*EXERCISE REQUIREMENTS*. Retype only what runs from the line with "This screenshot has width=961, height=851." through the end of the entries, exactly and in full, but omit any picture you find.

++++ SUPPLIED DATA ++++

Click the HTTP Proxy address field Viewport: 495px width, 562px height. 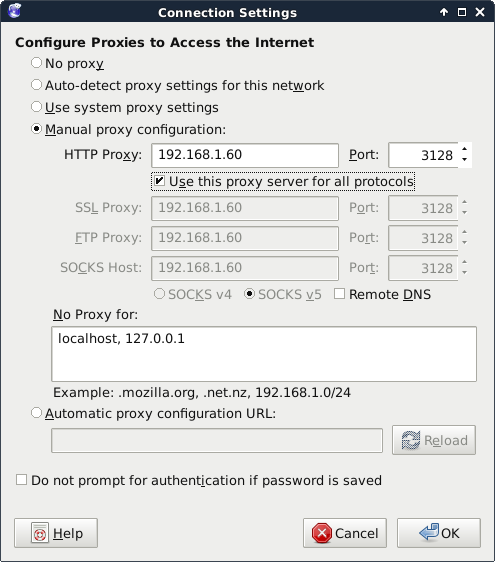click(x=245, y=155)
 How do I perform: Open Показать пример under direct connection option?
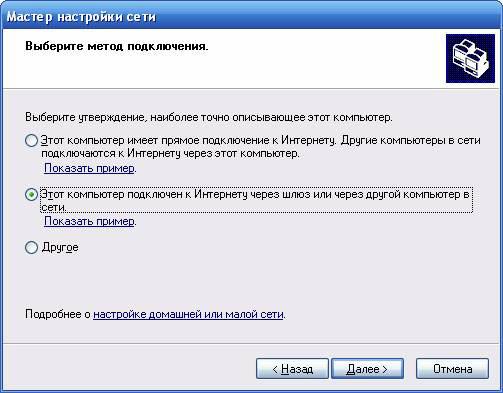[90, 168]
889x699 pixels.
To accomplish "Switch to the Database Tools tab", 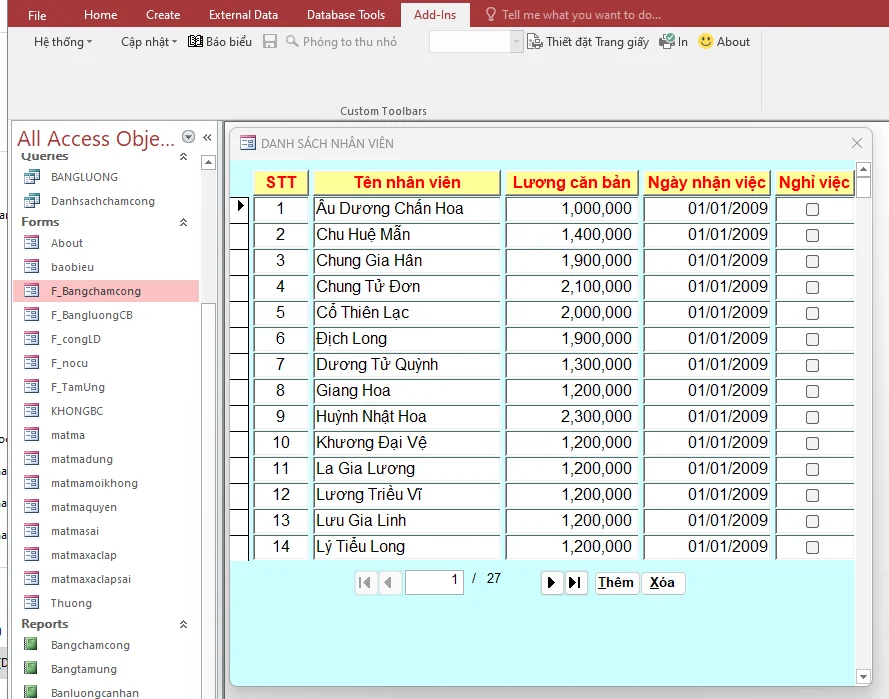I will 345,15.
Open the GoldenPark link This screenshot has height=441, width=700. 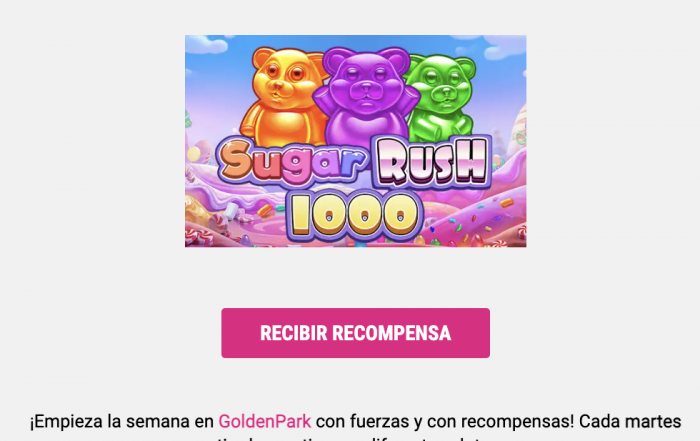[x=265, y=421]
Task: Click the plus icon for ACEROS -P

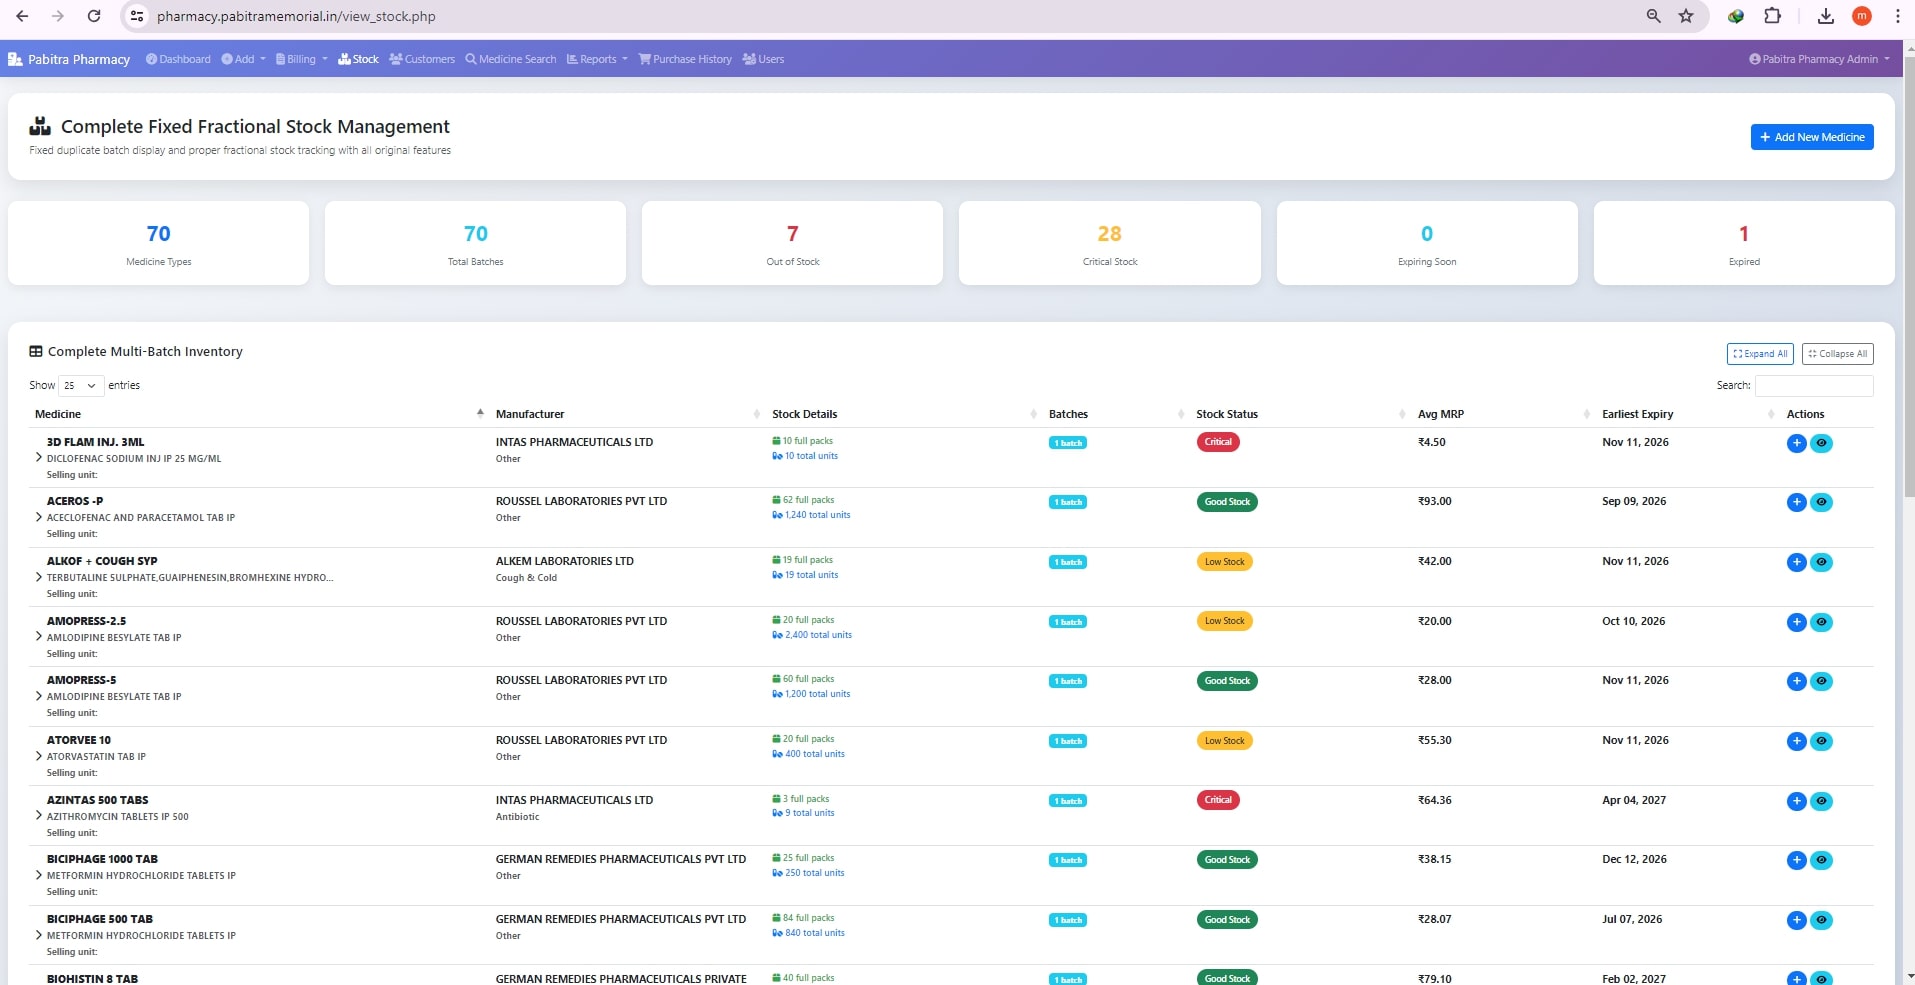Action: [1796, 502]
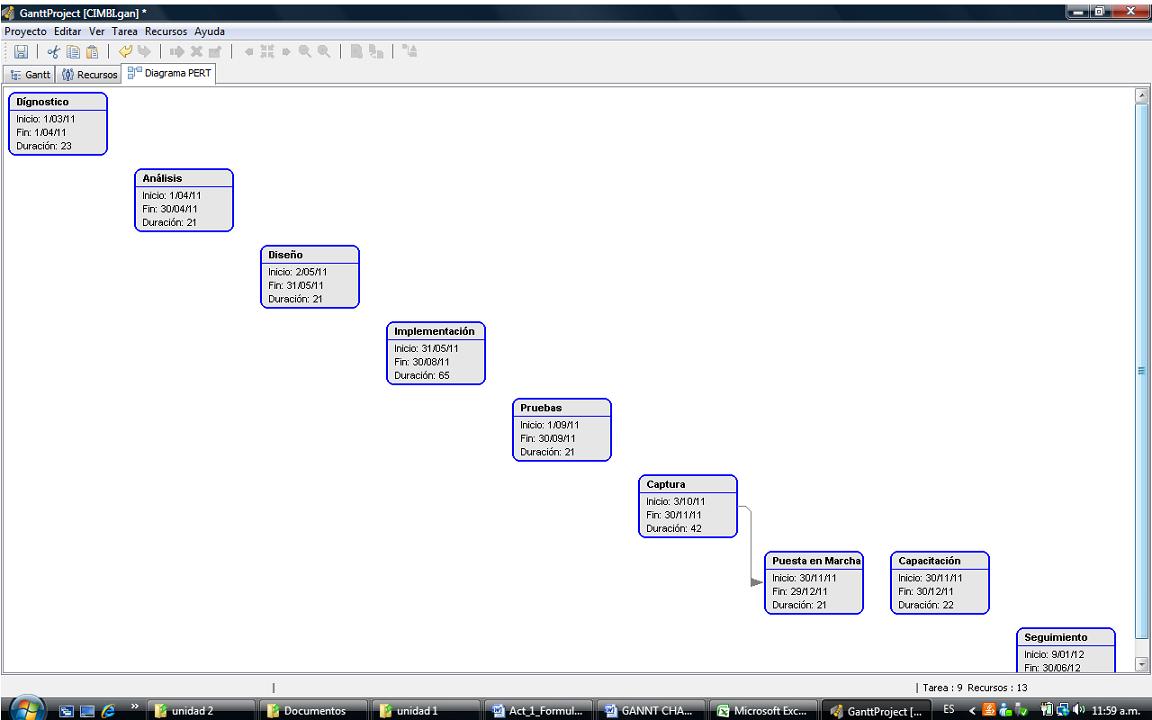This screenshot has width=1152, height=720.
Task: Select the Implementación task node
Action: [436, 352]
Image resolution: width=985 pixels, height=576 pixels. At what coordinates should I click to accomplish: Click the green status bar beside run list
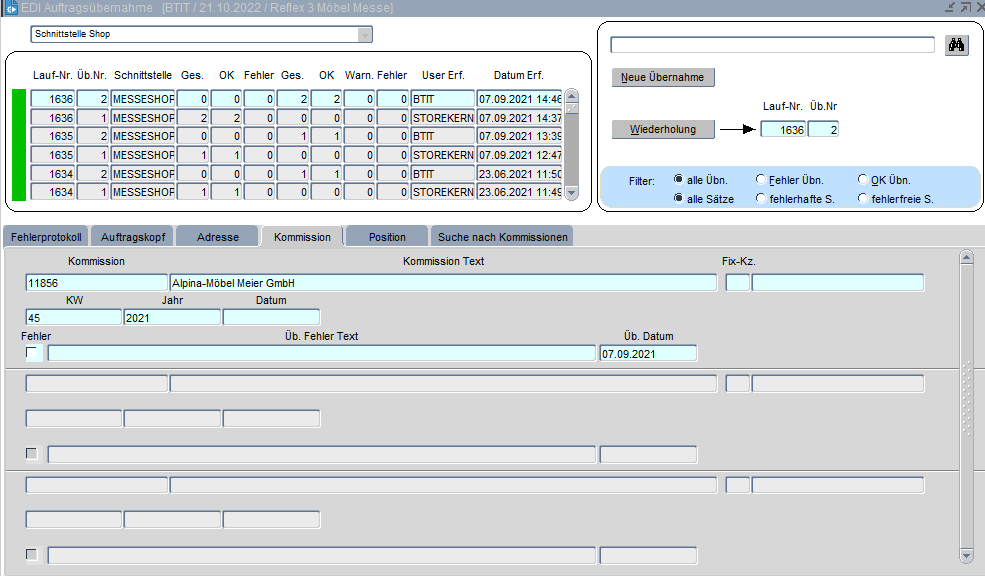[x=18, y=145]
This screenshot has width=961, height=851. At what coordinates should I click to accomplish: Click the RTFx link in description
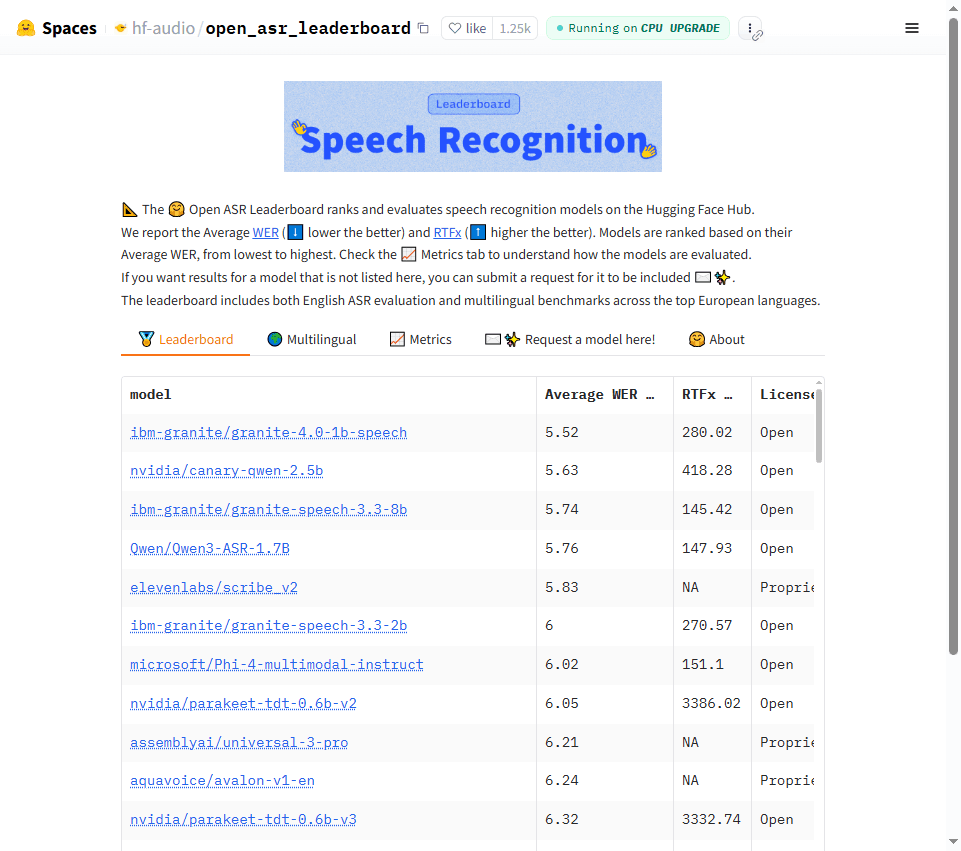[447, 232]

++++

*WRITTEN SOLUTION*.
This screenshot has width=961, height=851. At what coordinates should I click to accomplish: Click the RTFx link in description
[447, 232]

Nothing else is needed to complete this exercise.